In docker file pass parameter in ENTRYPOINT
I want to run a command, eval $(envkey-source) for setting certain environment variables using envkey. I install it, set my ENVKEY variable and then try to import all the environment variables. I do this all via Docker. However, docker is giving an error in this command:
Step 31/35 : RUN eval $(envkey-source)
---> Running in 6a9ebf1ede96
/bin/sh: 1: export: : bad variable name
The command '/bin/sh -c eval $(envkey-source)' returned a non-zero code: 2
I tried reading the documentation of envkey but they tell nothing about Docker.
I have installed envkey using following commands:
ENV ENVKEY=yada_yada
RUN curl -s https://raw.githubusercontent.com/envkey/envkey-source/master/install.sh | bash
Until here, all goes well. I get verbose of suggestions on the console about how to run the envkey to get all the environment variables set.
The problem comes on this side:
RUN eval $(envkey-source)
The error:
Step 31/35 : RUN eval $(envkey-source)
---> Running in 6a9ebf1ede96
/bin/sh: 1: export: : bad variable name
The command '/bin/sh -c eval $(envkey-source)' returned a non-zero code: 2
You can't do this, for a couple of reasons. The envkey documentation eventually links to an example in their GitHub which you might find informative.

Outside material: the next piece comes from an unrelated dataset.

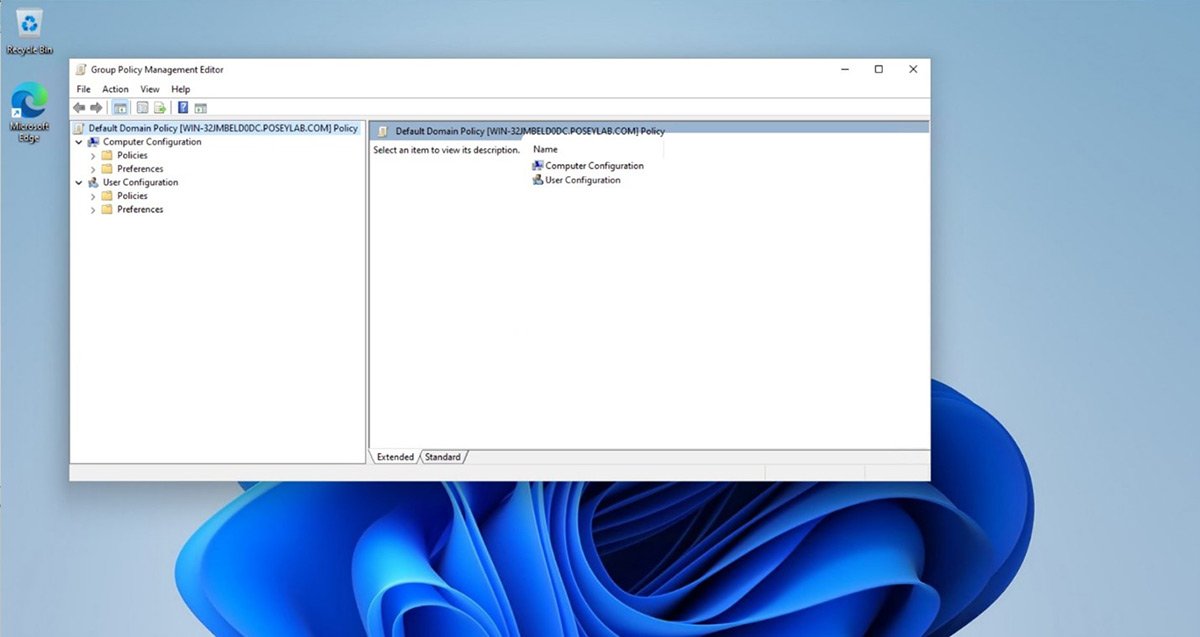Image resolution: width=1200 pixels, height=637 pixels.
Task: Open the Properties toolbar icon
Action: 143,108
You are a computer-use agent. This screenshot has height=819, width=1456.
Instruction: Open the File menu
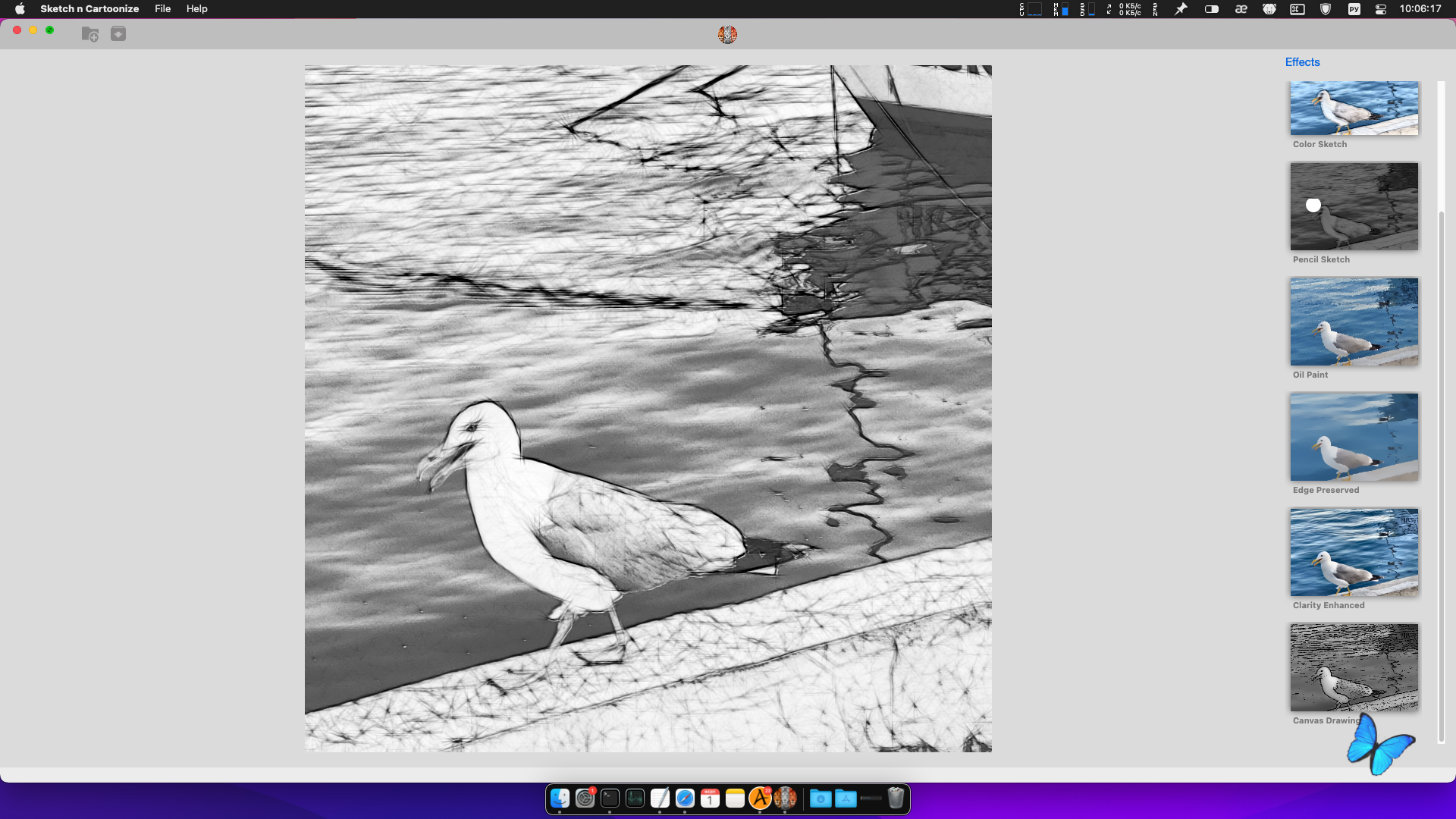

Each Dockerfile RUN command runs a new shell in a new container. In particular, environment variables set within a RUN command are lost after it exits. Any form of RUN export ... is a no-op. If variables are static you can set them using the ENV directive, but in this case where you're running a program that needs to generate them dynamically, you need another approach.
A typical pattern here is to use a shell script as your container's ENTRYPOINT. That does some initial setup and then replaces itself with the container's CMD. Since the CMD runs in the same shell environment as the rest of the script, you can do dynamic variable setup here. The script might look like:
#!/bin/sh
eval "$(envkey-source)"
exec "$#"
The other thing to keep in mind here is that anyone can docker inspect your image and get its environment variables back out, or docker run imagename /usr/bin/env. If you could run envkey-source in the Dockerfile then the environment variables would be available in the image in clear text, which defeats the purpose. Even embedding the key in the image effectively leaks it. You should pass this at runtime using a docker run -e option or a Docker Compose environment: key, relaying it from the host's environment.